Hans Blumenberg, The Legitimacy of the Modern Age: Part I, Chapters 4 and 5

Eschatology is itself a secularization of Christianity. Early Christians expected the the end of the world to come immediately -- within their own lifetimes, at least. But the world persisted, and Christians had to come to terms with it, to make a place for it in their thought. Eschatology, which stabilized the expectation of salvation while the actual day of salvation was postponed, was one response. Related to this was the institutionalization of the Church to administer this promise of salvation in the world. Further, this institution was distinguished from the political institutions not concerned with salvation, and the latter were identified as 'worldly' -- thus, 'worldliness' is created from the secularization of Christianity by means of eschatology.

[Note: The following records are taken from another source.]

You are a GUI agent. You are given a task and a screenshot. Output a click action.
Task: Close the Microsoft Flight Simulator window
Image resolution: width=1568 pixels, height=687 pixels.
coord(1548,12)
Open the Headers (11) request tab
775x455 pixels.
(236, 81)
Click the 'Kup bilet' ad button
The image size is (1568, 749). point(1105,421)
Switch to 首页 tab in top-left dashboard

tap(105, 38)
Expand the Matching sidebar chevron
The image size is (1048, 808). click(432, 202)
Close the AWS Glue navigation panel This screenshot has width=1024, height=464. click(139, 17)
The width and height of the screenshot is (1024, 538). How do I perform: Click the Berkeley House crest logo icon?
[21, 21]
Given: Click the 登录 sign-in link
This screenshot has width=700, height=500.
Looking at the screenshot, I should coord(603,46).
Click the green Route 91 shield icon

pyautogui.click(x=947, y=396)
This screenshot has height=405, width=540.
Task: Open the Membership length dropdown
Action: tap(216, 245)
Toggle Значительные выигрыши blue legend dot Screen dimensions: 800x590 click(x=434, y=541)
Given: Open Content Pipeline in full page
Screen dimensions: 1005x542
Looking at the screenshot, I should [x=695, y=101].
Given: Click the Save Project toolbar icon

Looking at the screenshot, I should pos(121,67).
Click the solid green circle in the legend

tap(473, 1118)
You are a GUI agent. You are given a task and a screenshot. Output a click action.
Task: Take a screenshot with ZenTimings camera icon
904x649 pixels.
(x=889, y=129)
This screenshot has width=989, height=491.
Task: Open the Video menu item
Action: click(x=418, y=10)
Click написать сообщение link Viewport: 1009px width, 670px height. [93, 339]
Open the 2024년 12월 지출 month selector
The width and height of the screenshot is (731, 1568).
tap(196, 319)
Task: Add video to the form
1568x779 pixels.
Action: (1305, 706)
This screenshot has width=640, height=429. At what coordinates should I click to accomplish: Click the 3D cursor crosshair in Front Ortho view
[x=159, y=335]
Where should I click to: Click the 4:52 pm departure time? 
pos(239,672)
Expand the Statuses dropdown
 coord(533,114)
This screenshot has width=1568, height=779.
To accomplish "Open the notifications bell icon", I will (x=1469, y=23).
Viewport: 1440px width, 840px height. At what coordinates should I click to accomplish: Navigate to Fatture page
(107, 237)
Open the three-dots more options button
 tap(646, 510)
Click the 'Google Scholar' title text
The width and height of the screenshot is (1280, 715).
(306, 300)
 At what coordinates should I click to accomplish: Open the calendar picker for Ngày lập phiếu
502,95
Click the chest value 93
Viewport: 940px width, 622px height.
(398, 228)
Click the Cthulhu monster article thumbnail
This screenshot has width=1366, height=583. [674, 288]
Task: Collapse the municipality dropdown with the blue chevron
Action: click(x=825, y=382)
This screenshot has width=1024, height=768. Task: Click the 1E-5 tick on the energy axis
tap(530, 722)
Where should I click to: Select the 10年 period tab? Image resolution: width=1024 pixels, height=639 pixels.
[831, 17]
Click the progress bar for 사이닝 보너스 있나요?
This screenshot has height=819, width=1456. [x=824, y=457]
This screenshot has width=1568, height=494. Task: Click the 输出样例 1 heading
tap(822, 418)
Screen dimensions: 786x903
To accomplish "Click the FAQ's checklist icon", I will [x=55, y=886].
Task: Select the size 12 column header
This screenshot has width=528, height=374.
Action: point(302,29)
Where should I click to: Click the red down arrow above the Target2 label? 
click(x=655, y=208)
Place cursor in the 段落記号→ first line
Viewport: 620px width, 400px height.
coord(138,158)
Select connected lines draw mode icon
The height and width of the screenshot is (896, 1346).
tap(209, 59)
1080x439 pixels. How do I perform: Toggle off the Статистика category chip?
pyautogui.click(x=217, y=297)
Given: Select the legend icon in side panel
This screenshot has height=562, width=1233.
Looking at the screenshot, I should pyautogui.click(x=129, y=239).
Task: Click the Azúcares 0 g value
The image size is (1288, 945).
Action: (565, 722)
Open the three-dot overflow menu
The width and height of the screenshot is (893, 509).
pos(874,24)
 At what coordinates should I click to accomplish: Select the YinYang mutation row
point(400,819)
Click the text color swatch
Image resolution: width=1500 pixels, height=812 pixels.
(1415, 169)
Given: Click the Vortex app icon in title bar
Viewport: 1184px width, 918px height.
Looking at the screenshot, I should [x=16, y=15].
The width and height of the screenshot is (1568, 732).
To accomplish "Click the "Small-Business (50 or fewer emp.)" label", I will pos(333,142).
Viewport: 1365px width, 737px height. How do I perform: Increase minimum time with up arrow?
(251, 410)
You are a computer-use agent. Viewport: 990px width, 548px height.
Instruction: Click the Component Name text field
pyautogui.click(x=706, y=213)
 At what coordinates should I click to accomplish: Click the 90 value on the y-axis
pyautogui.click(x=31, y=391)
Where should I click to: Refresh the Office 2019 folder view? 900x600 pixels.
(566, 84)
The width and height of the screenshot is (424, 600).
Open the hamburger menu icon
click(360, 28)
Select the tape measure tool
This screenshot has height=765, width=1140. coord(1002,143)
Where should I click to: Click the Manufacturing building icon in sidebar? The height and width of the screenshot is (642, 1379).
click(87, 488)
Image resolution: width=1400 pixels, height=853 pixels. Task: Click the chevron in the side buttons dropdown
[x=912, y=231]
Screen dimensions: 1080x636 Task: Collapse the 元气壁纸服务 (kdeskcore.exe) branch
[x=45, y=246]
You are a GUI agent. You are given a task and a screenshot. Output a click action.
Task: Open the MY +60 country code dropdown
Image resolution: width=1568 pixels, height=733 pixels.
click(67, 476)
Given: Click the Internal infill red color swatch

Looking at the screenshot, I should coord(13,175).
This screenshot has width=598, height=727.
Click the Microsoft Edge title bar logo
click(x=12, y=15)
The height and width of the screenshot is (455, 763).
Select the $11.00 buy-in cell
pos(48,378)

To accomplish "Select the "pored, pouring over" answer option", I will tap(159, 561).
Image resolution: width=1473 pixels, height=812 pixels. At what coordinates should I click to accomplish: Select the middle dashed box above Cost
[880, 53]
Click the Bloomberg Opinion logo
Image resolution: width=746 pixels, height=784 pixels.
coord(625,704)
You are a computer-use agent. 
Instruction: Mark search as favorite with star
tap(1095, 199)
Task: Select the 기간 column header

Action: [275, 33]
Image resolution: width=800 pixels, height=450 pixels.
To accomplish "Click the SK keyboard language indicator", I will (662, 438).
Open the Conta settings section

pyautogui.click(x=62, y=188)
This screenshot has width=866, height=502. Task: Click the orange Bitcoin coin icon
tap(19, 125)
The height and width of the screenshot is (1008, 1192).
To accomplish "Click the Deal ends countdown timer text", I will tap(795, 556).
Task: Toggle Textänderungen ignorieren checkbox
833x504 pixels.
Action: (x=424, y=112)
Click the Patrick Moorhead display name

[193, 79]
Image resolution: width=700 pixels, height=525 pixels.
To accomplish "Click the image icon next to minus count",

Modern reason inherits a legacy of questions from medieval Christian thought which it is not really suited to answer, and overextends itself trying to answer them anyway. Thus it is that modern thought tries to extend the idea of progress into a philosophy of history to answer the inherited medieval questions about the shape of history (the question to which eschatology was the medieval answer).

53-54: "Augustine's explanation of the bad in the world as the result of human wickedness, as a species-wide quantity, made it necessary for any subsequent notion of progress that would undertake to diminish the bad in the world also to establish man's ability to lessen his culpability by his own efforts. The idea of progress, as was to become evident much later on, requires a reversal of the causal relation between moral and physical evils; it is founded on the assumption that in a better world it would be easier to be a better person."

Marquard - Modern philosophy of history takes on the function of theodicy. Here, Blumenberg's functional analysis of history actually provides a final foothold for the secularization thesis.

Blumenberg responds that philosophy of history as the story of progress cannot actually perform the function of theodicy. Theodicy requires a subject with perfect freedom to absolve God for the responsibility for bad things, but freedom is seen as the end of philosophy of history, not its presupposition. In any case, the functional analysis of philosophy of history seeks only to explain it as an ultimately unavoidable response to the provocation of medieval thought, it does not seek to justify it.